Poor ol' Joe is in a little dilemma here, does he let me into his place to take a new video of the tank and risk me taking more plants, drinking more coffee or is it safer to keep me out   Joe, I promise I won't take more plants than the last time but might 'liberate' some cardinals plus I heard a rumour you might be a proud owner of some Morpho Tetras and some new Apistos. A calculated risk   
http://www.fishfiles.net/up/1010/4o1tc4 ... _Tetra.jpg


----------



## bogman

plenty of cardinals and geos down here at the moment, morpho tetras, checkerboard cichlids, biotodoma wavrini, cories, brochis multiradiatus ,oto cocama wild discus and apisto inca sp1, barlowi and trifaciata 'Blue Flash' for your choosing at the end of the month onwards


----------



## mrjackdempsey

Well done Joe, you know how to keep your light handed friends happy just don't hide the fish nets


----------



## bogman

here are two updated pics of the tank taken yesterday, excuse my poor quality photo skills!, just not a clue how to work a digital camera correctly  
i have taken one of each side of the tank, most of the other pics are too poor to post!

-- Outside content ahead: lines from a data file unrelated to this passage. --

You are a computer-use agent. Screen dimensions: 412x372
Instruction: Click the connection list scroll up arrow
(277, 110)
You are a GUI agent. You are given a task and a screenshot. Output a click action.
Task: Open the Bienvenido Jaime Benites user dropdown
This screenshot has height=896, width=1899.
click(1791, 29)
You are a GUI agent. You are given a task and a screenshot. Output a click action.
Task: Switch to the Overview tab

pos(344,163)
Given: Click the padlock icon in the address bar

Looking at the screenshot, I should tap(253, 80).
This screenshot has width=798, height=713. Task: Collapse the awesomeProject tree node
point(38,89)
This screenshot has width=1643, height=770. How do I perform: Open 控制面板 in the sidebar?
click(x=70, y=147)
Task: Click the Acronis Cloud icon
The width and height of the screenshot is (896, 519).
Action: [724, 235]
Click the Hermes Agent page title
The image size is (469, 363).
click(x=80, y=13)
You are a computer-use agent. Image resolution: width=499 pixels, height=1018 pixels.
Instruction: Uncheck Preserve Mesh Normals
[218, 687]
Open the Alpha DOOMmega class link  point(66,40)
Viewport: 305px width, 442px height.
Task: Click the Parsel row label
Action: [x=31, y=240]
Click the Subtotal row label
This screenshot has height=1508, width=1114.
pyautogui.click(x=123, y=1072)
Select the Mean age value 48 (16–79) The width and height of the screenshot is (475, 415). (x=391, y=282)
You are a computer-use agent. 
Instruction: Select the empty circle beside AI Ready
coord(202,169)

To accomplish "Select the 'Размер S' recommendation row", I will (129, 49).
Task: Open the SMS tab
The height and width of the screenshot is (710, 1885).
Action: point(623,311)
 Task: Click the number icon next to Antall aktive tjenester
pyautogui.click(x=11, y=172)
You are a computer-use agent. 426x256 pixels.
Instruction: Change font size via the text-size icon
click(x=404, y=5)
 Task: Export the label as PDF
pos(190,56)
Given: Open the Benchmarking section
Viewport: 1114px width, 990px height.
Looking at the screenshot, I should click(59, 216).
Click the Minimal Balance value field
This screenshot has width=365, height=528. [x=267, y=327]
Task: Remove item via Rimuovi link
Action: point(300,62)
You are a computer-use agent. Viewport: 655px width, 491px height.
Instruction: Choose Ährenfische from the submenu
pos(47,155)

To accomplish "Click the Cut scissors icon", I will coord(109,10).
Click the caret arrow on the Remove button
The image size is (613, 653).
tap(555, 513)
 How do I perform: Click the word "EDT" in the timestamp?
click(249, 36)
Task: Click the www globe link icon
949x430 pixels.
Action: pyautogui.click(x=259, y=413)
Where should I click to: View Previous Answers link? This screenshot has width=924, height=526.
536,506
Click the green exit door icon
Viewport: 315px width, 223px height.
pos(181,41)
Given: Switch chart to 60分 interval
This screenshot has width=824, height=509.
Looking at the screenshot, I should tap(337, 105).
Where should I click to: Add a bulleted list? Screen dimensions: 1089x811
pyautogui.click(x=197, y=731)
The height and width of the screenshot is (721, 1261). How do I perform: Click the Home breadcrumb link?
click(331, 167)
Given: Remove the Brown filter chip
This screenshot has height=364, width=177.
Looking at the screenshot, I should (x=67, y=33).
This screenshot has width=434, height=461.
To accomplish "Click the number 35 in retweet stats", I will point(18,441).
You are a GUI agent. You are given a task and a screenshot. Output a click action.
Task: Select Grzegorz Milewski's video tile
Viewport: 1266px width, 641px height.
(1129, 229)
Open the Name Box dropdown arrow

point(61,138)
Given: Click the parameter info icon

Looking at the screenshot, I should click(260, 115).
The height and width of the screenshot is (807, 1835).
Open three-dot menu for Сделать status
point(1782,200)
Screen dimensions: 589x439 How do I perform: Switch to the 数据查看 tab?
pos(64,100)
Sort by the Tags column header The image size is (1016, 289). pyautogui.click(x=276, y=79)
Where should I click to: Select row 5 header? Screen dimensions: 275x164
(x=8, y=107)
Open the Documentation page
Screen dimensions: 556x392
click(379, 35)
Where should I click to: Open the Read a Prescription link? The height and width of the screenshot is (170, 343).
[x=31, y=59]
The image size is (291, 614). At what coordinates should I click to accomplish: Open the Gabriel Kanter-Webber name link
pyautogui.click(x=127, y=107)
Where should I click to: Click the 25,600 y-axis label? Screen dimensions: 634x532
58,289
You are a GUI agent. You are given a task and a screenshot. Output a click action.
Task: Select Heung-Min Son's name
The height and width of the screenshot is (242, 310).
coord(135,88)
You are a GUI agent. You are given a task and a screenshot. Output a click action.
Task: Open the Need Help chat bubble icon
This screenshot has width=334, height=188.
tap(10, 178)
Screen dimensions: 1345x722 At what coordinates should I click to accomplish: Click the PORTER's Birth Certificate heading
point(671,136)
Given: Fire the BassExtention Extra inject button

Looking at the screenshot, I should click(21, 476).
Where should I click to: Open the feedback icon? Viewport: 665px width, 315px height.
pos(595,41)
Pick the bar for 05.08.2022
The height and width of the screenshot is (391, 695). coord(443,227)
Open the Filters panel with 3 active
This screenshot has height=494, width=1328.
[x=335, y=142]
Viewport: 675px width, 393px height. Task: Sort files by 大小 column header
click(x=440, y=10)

one of the most enjoyable things i have found with  the tank water level so low is not just the view above the water, but that third dimention of looking at an angle down into the water, thats what i was trying to show  here.


----------



## mrjackdempsey

Hi Joe, great to see you're finally pulling yourself out of the dark ages and using a camera, you might next be tempted to use a extra watt or two of light   Still your tank is looking great and contains some great and interesting fish so try your hand and show the good folks here some of the beauties that are lurking beneath the water in your tanks though I would love to see you capture a Morpho tetra in your lens   .Also a little birdie has told me that your checkerboard cichlids have done the deed and laid some eggs, again if you could catch that for all to see


----------



## Matt Warner

I love the tank its just like looking into a flooded Amazon Rainforest. I was thinking of trying this myself by only filling the tank two thirds full, then I was either going to have a spraybar with rain, or construct some kind of small waterfall and have plants growing around it!


----------



## bogman

yes Dave, i could bore the readers to death if i got into taking and uploading pics 
when i meet up with you next i will bring the camera along and you might fill me in on what all the different settings do.
i have taken a few of the fish, not as easy as a non moving tank though!


----------



## mrjackdempsey

bogman said:
			
		

> yes Dave, i could bore the readers to death if i got into taking and uploading pics
> when i meet up with you next i will bring the camera along and you might fill me in on what all the different settings do.
> i have taken a few of the fish, not as easy as a non moving tank though!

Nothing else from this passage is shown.